— start GIVEN ENTRIES —

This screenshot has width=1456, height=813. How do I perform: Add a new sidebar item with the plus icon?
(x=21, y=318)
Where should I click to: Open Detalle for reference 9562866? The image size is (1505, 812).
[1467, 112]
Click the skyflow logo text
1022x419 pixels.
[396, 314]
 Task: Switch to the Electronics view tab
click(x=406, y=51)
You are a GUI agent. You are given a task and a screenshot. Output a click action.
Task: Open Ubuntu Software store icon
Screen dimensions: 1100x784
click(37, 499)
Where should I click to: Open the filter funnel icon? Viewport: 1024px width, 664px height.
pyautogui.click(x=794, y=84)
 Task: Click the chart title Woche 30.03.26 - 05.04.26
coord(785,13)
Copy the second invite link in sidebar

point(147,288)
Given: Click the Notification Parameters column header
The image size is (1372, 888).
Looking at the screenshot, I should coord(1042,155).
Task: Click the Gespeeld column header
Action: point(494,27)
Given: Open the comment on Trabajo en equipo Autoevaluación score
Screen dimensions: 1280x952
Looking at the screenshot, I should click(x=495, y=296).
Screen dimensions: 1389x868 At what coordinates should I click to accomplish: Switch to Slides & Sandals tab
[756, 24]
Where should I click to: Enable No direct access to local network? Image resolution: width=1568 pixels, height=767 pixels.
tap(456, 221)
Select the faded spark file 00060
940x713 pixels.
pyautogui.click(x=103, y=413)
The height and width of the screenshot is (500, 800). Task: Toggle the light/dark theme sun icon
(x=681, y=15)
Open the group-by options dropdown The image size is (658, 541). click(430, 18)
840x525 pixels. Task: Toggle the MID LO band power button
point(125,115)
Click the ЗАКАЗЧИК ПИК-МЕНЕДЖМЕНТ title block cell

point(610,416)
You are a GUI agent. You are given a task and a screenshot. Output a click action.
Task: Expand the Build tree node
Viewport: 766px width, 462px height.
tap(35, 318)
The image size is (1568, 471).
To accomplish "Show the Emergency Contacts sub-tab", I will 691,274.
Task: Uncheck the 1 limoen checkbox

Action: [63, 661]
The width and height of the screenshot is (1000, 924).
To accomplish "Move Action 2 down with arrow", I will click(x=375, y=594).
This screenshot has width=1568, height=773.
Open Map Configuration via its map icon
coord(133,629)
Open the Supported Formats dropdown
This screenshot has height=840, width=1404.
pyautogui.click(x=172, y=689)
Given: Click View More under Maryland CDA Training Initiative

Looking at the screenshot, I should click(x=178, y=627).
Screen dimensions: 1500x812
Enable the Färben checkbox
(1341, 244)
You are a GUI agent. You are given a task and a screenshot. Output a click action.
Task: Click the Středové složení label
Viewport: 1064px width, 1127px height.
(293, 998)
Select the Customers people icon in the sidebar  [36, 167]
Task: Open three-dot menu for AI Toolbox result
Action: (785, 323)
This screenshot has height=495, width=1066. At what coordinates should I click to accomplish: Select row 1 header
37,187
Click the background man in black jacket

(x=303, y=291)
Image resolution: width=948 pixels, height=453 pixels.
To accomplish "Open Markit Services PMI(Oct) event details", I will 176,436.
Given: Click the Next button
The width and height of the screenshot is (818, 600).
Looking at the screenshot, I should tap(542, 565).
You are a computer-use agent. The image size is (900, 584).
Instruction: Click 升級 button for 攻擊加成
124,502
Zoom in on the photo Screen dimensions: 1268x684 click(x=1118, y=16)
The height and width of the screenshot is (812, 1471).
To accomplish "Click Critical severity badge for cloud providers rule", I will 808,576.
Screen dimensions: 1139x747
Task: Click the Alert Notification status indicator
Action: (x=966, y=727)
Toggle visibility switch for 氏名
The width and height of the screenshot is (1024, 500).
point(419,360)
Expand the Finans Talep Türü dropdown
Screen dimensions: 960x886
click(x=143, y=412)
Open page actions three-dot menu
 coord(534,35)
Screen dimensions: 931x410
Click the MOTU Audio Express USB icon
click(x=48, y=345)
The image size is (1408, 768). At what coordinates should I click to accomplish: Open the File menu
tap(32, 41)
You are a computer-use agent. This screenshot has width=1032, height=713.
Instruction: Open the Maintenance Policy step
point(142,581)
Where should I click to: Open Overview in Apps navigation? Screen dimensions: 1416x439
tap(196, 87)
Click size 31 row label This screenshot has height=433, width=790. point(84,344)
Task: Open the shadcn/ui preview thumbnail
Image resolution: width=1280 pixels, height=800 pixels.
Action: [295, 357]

— end GIVEN ENTRIES —

> DIRECTIONS
Copy every one of the items above verbatim.

> RESULT BELOW
This screenshot has width=1456, height=813. How do I perform: Add a new sidebar item with the plus icon?
(x=21, y=318)
Where should I click to: Open Detalle for reference 9562866? The image size is (1505, 812).
[1467, 112]
Click the skyflow logo text
1022x419 pixels.
[396, 314]
 Task: Switch to the Electronics view tab
click(x=406, y=51)
You are a GUI agent. You are given a task and a screenshot. Output a click action.
Task: Open Ubuntu Software store icon
Screen dimensions: 1100x784
click(37, 499)
Where should I click to: Open the filter funnel icon? Viewport: 1024px width, 664px height.
pyautogui.click(x=794, y=84)
 Task: Click the chart title Woche 30.03.26 - 05.04.26
coord(785,13)
Copy the second invite link in sidebar

point(147,288)
Given: Click the Notification Parameters column header
The image size is (1372, 888).
Looking at the screenshot, I should coord(1042,155).
Task: Click the Gespeeld column header
Action: point(494,27)
Given: Open the comment on Trabajo en equipo Autoevaluación score
Screen dimensions: 1280x952
Looking at the screenshot, I should click(x=495, y=296).
Screen dimensions: 1389x868 At what coordinates should I click to accomplish: Switch to Slides & Sandals tab
[756, 24]
Where should I click to: Enable No direct access to local network? Image resolution: width=1568 pixels, height=767 pixels.
tap(456, 221)
Select the faded spark file 00060
940x713 pixels.
pyautogui.click(x=103, y=413)
The height and width of the screenshot is (500, 800). Task: Toggle the light/dark theme sun icon
(x=681, y=15)
Open the group-by options dropdown The image size is (658, 541). click(430, 18)
840x525 pixels. Task: Toggle the MID LO band power button
point(125,115)
Click the ЗАКАЗЧИК ПИК-МЕНЕДЖМЕНТ title block cell

point(610,416)
You are a GUI agent. You are given a task and a screenshot. Output a click action.
Task: Expand the Build tree node
Viewport: 766px width, 462px height.
tap(35, 318)
The image size is (1568, 471).
To accomplish "Show the Emergency Contacts sub-tab", I will 691,274.
Task: Uncheck the 1 limoen checkbox

Action: [63, 661]
The width and height of the screenshot is (1000, 924).
To accomplish "Move Action 2 down with arrow", I will click(x=375, y=594).
This screenshot has width=1568, height=773.
Open Map Configuration via its map icon
coord(133,629)
Open the Supported Formats dropdown
This screenshot has height=840, width=1404.
pyautogui.click(x=172, y=689)
Given: Click View More under Maryland CDA Training Initiative

Looking at the screenshot, I should click(x=178, y=627).
Screen dimensions: 1500x812
Enable the Färben checkbox
(1341, 244)
You are a GUI agent. You are given a task and a screenshot. Output a click action.
Task: Click the Středové složení label
Viewport: 1064px width, 1127px height.
(293, 998)
Select the Customers people icon in the sidebar  [36, 167]
Task: Open three-dot menu for AI Toolbox result
Action: (785, 323)
This screenshot has height=495, width=1066. At what coordinates should I click to accomplish: Select row 1 header
37,187
Click the background man in black jacket

(x=303, y=291)
Image resolution: width=948 pixels, height=453 pixels.
To accomplish "Open Markit Services PMI(Oct) event details", I will 176,436.
Given: Click the Next button
The width and height of the screenshot is (818, 600).
Looking at the screenshot, I should tap(542, 565).
You are a computer-use agent. The image size is (900, 584).
Instruction: Click 升級 button for 攻擊加成
124,502
Zoom in on the photo Screen dimensions: 1268x684 click(x=1118, y=16)
The height and width of the screenshot is (812, 1471).
To accomplish "Click Critical severity badge for cloud providers rule", I will 808,576.
Screen dimensions: 1139x747
Task: Click the Alert Notification status indicator
Action: (x=966, y=727)
Toggle visibility switch for 氏名
The width and height of the screenshot is (1024, 500).
point(419,360)
Expand the Finans Talep Türü dropdown
Screen dimensions: 960x886
click(x=143, y=412)
Open page actions three-dot menu
 coord(534,35)
Screen dimensions: 931x410
Click the MOTU Audio Express USB icon
click(x=48, y=345)
The image size is (1408, 768). At what coordinates should I click to accomplish: Open the File menu
tap(32, 41)
You are a computer-use agent. This screenshot has width=1032, height=713.
Instruction: Open the Maintenance Policy step
point(142,581)
Where should I click to: Open Overview in Apps navigation? Screen dimensions: 1416x439
tap(196, 87)
Click size 31 row label This screenshot has height=433, width=790. point(84,344)
Task: Open the shadcn/ui preview thumbnail
Image resolution: width=1280 pixels, height=800 pixels.
Action: [295, 357]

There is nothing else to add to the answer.